What we are seeing now is the US in a temper, throwing furniture around the West’s carefully constructed international order, carelessly exposing the myths on which it is based – the “international community” in particular – and sorely tempted to break free of team constraints and go it alone, unless the team agrees to follow the US’s line. The attacks of September 11 last year were to the US as a punch on the nose. Its immediate rage was such that the rest of the team – its Western allies – stood back to let it work off its anger. They expressed their sympathy and supported its first violent response against Afghanistan, giving it a figleaf of legitimacy and settling for a share of the spoils. Now, however, over Iraq, there is increasing concern that, instead of calming down and settling back into the ranks, the US is becoming bolder in its defiance of the team ethos, and threatening to break the team as a result.
This is precisely what George W. Bush meant when he told the UN that it had to follow his lead or risk being by-passed and made irrelevant. Even as he and British prime minister Tony Blair were accusing Saddam Hussein of defying UN resolutions, Bush himself was explicitly telling the UN that he would defy it unless it did as he told it. The arrogance and hypocrisy could hardly be more brazen, and the US’s allies got the message. Whether they will obey remains to be seen, because France and other European countries are unwilling to give the US a free hand for fear that their own interests will be damaged. But the point that they need the UN and the US more than the US needs them has been fully established.
Two particularly significant points emerge from this situation. First, all this is relevant only to the major powers in the UN: the US, its western allies, and others it chooses to favour, such as Israel and India.

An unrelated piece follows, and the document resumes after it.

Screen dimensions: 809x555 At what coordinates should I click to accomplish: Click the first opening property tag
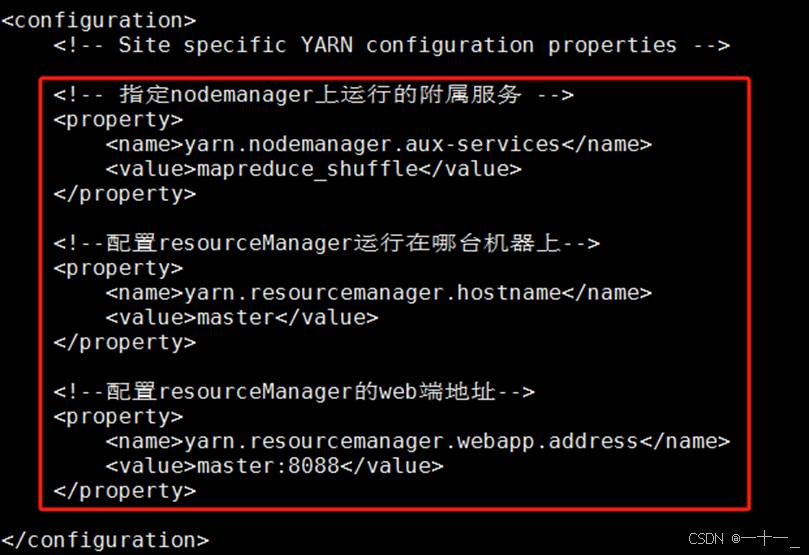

Nowhere in any of this is there room for other countries -Arab countries, for example – to be heard. They have no veto, no standing, no importance. This reality betrays the true nature and purpose of the “international community”. Second, these realities are becoming increasingly clear even to those non-American Westerners who previously regarded the UN as having some legitimacy and weight. The US’s cavalier disregard for the UN has been greeted with indignation by analysts and commentators in Canada, Britain, France, Germany, Italy, Australia and New Zealand, and even by some in the US itself. This indignation is a first step towards understanding how the West’s victims see it.
The reality is that the international order, including the UN, has no more legitimacy or authority than Iraq’s parliament has. Everyone knows that, in Baghdad, Saddam’s word is what counts, and that the political apparatus below him is a board game on which cronies manoeuvre for Saddam’s favour and try to maximise their gains. Precisely the same is true of the UN and the international order vis a vis Washington. Everyone understands why Iraqis oppose Saddam and pray for the collapse of his regime and its institutions. So they should understand how most of the world feels about the US and those who choose to work with it instead of opposing it.
Mr. Iqbal Siddiqui is Editor of Crescent International and Research Fellow at the Institute of Islamic Contemporary Thought.